*EXERCISE OBJECTIVE*.
Lay out every line of the entries below as a numbered list, skipping blank lines. Leave the pictures out of your answer.

*DATA*.
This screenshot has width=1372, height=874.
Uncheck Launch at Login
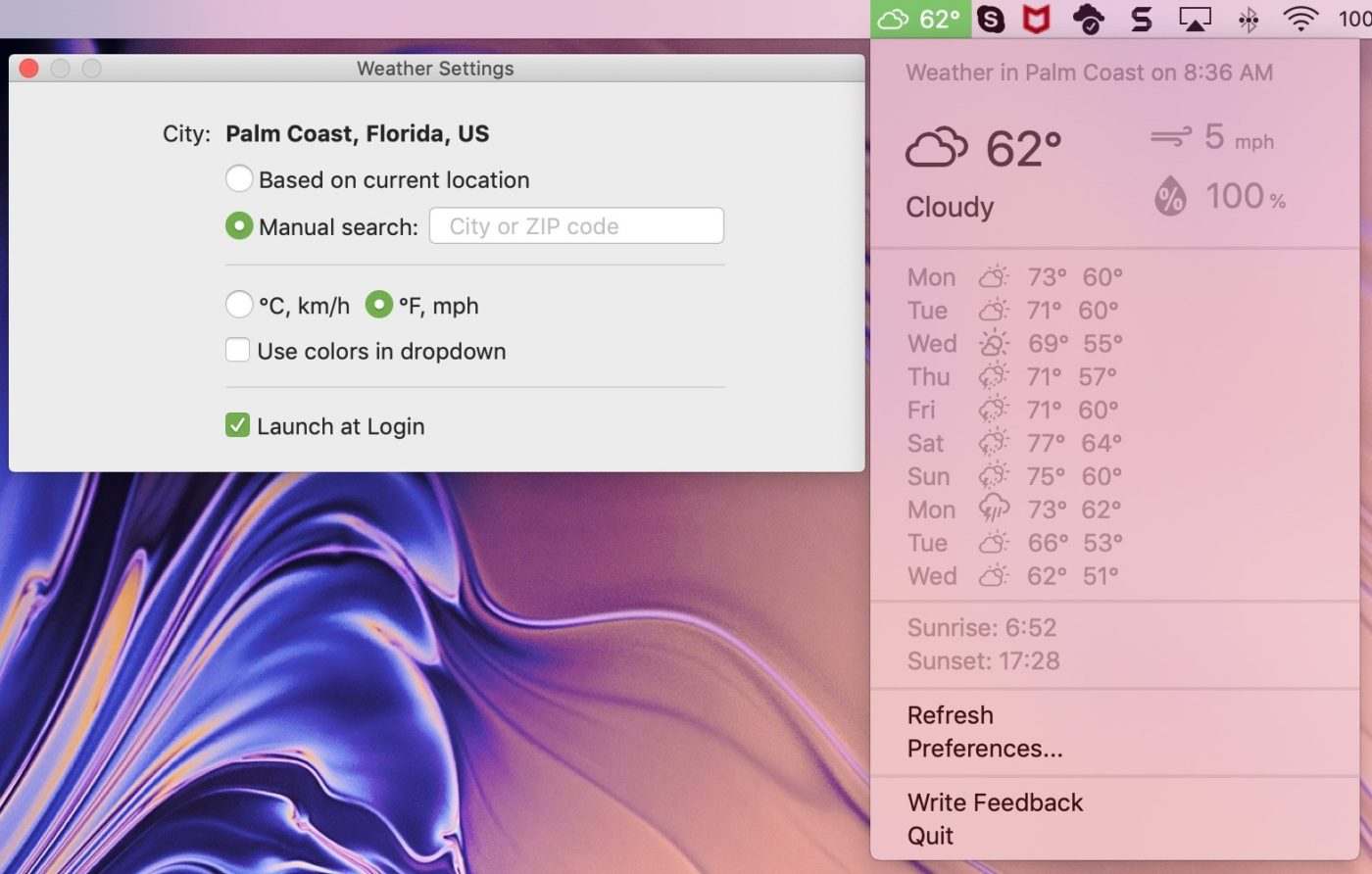pos(238,425)
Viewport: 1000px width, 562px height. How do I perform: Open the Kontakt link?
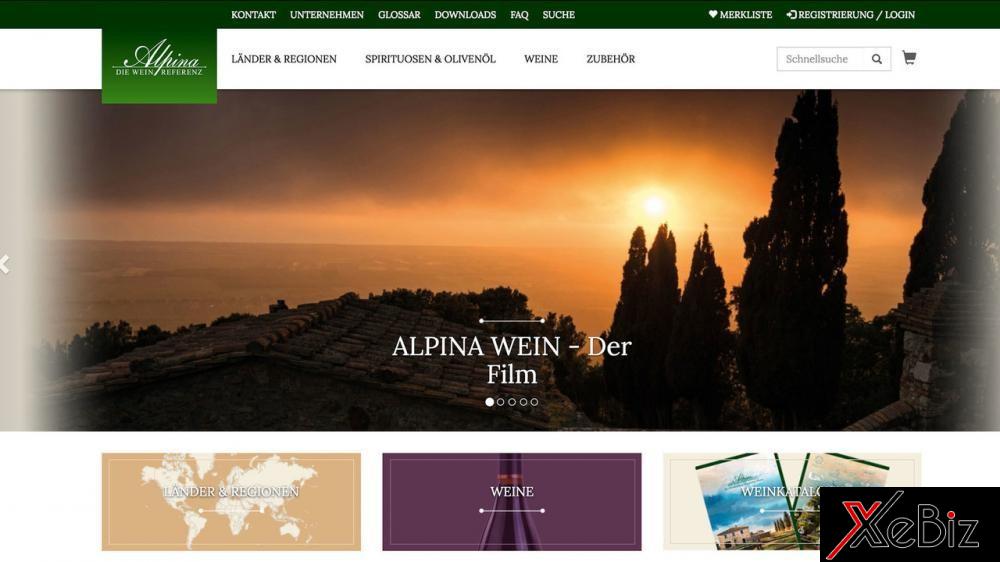point(253,14)
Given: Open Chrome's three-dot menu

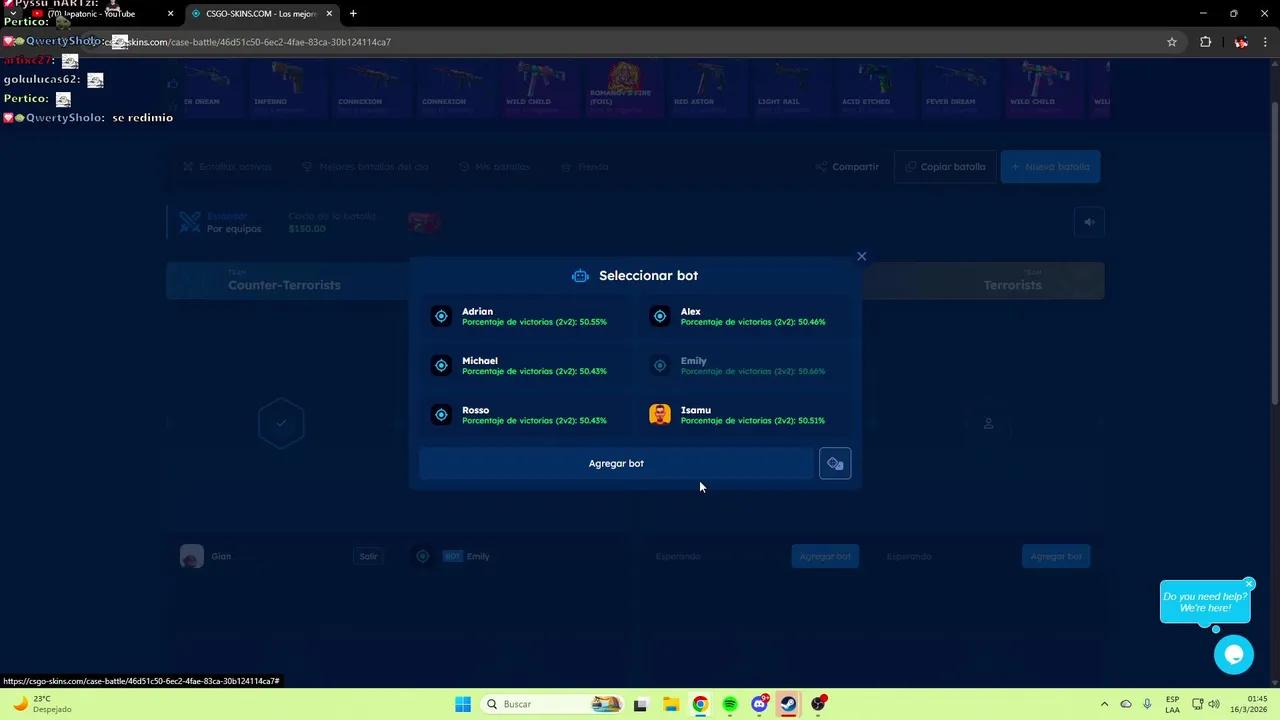Looking at the screenshot, I should (1263, 42).
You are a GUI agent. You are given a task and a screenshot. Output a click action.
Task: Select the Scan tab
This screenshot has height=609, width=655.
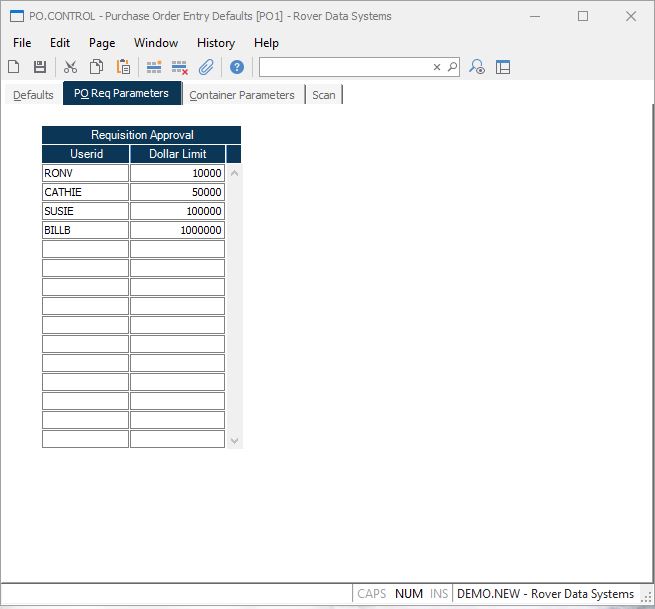tap(324, 95)
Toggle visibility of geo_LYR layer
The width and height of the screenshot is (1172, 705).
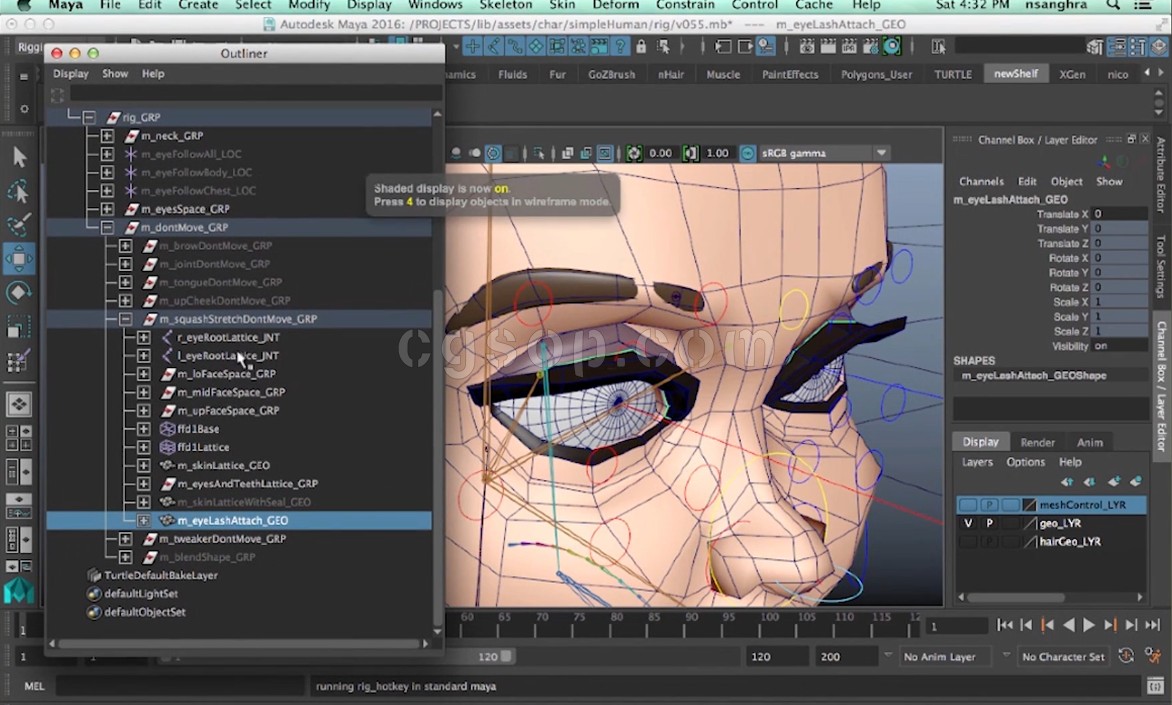coord(967,523)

*OUTPUT FOR THIS TASK*.
1. This screenshot has width=1372, height=874.
2. Uncheck Launch at Login
3. pos(238,425)
4. Viewport: 1000px width, 562px height. How do I perform: Open the Kontakt link?
5. point(253,14)
6. Given: Open Chrome's three-dot menu
7. Looking at the screenshot, I should (1263, 42).
8. You are a GUI agent. You are given a task and a screenshot. Output a click action.
9. Task: Select the Scan tab
10. This screenshot has height=609, width=655.
11. tap(324, 95)
12. Toggle visibility of geo_LYR layer
13. The width and height of the screenshot is (1172, 705).
14. coord(967,523)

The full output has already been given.